09:36 AM EDT, 07/22/2024 (MT Newswires) -- In Canada, National Bank noted in a Friday note, the central bank is set to lower the target for the overnight rate by 25 basis points on Wednesday.
National said empirical analysis of past Bank of Canada interest rate cycles lend support to the BoC starting off with back-to-back cuts and, it added, worries about a recent pick-up in core inflation should be assuaged by a steadily softening labour market. National noted the unemployment rate is up 0.3%-pts in the country since the last decision and is "on track" to reach near 7% by the end of the year regardless of the near-term policy path. It noted wage growth still appears to be "running hot", but also noted the Bank has recently adopted a more permissive stance, drawing attention to measures that have eased more. Fortunately, National said, the recent Business Outlook Survey will have offered them good news on this front. It added the BOS also showed further moderating inflation expectations, an item the BoC has been "keying on".
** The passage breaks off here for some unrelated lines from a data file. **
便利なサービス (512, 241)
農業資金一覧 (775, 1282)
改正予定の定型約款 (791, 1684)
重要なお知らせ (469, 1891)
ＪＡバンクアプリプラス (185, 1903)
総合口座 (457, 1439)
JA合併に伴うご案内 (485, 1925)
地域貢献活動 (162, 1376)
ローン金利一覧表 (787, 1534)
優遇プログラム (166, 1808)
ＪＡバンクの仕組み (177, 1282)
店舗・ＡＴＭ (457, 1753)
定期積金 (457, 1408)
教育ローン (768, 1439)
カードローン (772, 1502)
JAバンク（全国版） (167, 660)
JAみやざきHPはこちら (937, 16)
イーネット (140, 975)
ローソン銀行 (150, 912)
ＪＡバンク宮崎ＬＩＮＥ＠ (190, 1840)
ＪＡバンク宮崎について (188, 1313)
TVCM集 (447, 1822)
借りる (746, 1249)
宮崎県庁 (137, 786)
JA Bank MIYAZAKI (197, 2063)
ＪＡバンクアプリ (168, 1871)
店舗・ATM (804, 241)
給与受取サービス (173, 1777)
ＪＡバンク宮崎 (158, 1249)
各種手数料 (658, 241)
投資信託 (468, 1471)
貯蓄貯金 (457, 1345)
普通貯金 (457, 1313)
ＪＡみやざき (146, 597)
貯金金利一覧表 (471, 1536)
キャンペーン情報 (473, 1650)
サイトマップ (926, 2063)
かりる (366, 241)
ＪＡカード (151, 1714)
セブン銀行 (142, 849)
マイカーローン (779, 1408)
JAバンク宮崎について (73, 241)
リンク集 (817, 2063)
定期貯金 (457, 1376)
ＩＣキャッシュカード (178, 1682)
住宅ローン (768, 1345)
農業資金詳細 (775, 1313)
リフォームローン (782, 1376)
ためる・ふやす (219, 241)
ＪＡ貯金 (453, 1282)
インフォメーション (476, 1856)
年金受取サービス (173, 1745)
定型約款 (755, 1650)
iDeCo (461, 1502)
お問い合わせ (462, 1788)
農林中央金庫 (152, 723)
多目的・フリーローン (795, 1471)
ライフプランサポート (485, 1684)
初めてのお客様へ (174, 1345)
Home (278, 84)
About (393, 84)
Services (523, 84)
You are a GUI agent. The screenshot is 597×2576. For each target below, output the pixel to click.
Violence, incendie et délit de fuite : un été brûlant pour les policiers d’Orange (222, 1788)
In the post-decision press conference, the media's focus will remain squarely on the outlook for
additional easing, National said. It expects Governor Macklem to stress data dependence and
acknowledge lingering inflation risks ("which argues for graduality") but still indicate that it's "reasonable" to expect further cuts.
National wll also keep an eye on the publication of the CFIB Business Barometer for the month of July and on May's iteration of the Survey of Employment, Payrolls, and Hours (SEPH).